*Exercise directions*
Report each line of the data that includes the word "computer".

*Data records*
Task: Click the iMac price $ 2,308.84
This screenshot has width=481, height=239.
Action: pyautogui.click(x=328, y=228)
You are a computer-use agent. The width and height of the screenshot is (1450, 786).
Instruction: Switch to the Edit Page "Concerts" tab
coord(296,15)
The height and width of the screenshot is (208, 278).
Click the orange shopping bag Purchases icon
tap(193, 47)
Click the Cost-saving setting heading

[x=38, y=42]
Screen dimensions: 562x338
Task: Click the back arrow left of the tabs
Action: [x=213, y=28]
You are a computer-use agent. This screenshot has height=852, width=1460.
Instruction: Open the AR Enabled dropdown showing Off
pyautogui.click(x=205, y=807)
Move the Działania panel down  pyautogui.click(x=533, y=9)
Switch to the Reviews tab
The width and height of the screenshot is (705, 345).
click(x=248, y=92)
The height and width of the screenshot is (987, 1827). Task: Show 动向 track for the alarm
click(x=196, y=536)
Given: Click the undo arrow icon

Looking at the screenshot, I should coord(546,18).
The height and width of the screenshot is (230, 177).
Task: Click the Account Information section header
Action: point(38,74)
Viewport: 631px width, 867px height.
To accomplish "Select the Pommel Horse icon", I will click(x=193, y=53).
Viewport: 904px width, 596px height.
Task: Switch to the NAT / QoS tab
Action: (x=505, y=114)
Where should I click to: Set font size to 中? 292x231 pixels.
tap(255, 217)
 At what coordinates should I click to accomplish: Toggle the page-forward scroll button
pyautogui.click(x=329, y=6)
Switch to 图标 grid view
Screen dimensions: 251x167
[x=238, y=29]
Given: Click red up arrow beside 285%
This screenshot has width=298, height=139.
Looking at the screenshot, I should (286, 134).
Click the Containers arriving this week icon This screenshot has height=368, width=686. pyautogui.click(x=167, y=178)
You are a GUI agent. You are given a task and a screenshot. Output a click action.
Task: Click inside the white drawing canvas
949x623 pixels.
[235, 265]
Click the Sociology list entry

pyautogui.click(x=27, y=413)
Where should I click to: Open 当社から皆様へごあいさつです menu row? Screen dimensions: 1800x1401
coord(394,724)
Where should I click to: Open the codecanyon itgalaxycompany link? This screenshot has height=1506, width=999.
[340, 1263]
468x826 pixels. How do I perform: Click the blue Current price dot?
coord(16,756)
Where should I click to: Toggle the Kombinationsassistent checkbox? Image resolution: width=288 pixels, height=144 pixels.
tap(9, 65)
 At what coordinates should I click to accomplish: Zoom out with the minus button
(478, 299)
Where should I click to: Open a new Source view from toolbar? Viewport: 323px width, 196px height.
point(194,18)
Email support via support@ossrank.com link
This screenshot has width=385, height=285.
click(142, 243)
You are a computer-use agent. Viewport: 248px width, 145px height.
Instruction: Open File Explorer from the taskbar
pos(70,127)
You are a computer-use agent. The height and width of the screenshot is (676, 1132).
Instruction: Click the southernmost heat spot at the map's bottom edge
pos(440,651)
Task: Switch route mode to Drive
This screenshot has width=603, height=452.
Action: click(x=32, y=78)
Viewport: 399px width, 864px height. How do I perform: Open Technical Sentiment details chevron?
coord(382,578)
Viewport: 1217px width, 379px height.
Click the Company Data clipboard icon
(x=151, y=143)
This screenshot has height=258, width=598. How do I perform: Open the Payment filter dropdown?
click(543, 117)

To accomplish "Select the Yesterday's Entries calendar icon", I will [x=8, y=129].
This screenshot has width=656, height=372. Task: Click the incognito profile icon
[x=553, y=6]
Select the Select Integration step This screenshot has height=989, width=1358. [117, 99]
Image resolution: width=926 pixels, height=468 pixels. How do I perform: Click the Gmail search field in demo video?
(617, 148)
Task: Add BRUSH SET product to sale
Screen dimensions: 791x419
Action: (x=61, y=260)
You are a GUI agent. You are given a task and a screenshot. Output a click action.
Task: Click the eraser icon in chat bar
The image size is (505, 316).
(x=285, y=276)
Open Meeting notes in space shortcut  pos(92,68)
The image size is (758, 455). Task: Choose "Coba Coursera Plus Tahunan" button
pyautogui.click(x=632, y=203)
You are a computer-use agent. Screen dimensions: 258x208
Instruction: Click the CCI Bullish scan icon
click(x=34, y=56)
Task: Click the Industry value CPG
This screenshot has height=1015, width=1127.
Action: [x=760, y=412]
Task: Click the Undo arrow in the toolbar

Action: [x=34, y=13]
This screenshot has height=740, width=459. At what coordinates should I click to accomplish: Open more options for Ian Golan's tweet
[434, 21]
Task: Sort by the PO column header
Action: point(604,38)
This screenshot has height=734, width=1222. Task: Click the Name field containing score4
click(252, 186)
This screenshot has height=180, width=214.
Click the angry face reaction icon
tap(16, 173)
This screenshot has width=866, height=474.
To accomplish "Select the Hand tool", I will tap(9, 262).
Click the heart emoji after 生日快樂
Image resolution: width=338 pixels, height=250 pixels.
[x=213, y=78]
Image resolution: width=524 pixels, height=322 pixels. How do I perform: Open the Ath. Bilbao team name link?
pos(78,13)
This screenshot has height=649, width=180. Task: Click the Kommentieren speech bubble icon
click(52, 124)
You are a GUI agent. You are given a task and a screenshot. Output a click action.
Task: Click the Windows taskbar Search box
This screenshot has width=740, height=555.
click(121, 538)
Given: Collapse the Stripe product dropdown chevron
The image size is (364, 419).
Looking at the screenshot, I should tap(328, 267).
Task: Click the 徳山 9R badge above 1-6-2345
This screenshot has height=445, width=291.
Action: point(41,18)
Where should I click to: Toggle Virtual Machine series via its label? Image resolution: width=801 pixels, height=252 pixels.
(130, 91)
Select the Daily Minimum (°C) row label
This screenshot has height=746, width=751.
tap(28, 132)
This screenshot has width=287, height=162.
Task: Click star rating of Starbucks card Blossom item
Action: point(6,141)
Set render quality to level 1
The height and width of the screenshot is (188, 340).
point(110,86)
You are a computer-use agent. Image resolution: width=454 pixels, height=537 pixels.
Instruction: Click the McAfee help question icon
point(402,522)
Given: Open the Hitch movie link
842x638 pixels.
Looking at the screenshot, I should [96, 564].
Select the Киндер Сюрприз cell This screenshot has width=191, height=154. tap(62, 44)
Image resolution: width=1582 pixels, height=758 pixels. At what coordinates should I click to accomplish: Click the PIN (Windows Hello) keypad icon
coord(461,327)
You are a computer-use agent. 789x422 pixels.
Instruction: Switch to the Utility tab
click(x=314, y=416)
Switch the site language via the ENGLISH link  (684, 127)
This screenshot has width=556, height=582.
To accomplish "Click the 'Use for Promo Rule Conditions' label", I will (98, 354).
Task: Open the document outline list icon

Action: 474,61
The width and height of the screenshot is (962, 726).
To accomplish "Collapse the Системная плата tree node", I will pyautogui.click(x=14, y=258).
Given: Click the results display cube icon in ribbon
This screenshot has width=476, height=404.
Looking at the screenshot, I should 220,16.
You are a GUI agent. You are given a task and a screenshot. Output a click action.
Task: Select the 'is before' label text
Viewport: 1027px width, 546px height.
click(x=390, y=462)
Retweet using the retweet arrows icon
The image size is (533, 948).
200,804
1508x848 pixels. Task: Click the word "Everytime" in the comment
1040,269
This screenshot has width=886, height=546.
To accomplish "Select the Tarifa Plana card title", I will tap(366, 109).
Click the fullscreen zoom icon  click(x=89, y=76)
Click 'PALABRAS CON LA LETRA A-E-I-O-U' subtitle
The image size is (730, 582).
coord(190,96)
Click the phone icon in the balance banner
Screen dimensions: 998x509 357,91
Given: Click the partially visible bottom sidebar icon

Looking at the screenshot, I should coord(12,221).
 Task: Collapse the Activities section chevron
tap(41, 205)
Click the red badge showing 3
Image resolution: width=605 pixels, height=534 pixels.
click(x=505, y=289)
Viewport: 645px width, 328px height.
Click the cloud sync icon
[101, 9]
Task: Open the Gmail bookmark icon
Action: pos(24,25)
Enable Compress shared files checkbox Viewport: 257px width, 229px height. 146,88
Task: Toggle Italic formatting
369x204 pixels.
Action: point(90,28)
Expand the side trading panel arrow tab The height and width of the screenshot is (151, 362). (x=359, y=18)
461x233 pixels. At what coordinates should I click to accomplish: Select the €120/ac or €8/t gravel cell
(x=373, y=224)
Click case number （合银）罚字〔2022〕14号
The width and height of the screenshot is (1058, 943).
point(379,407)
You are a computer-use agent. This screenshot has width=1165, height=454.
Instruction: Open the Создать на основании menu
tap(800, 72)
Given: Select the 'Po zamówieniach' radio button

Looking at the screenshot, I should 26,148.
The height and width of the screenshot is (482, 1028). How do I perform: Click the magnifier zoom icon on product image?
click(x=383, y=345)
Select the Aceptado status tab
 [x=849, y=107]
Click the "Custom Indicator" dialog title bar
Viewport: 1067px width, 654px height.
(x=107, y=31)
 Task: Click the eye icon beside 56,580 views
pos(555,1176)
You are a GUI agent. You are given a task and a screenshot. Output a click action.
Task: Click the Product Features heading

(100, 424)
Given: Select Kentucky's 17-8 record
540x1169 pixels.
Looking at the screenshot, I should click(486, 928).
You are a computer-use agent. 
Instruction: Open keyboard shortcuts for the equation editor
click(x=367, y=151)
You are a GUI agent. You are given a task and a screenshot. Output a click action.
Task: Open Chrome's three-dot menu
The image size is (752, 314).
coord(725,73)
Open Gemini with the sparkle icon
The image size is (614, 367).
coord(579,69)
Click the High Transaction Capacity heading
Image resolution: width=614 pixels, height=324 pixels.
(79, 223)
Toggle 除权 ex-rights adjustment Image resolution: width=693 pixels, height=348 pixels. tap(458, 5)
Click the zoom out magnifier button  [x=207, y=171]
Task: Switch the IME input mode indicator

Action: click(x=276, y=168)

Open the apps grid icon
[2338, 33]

*Answer to the exercise*
You are a computer-use agent. The width and height of the screenshot is (1450, 786).
You are a computer-use agent. This screenshot has height=852, width=1460.
You are a computer-use agent. Viewport: 248px width, 145px height.
You are a computer-use agent. The height and width of the screenshot is (676, 1132).
You are a computer-use agent. Screen dimensions: 258x208
You are a computer-use agent. Image resolution: width=454 pixels, height=537 pixels.
You are a computer-use agent. 789x422 pixels.
You are a computer-use agent. This screenshot has width=1165, height=454.
You are a computer-use agent. 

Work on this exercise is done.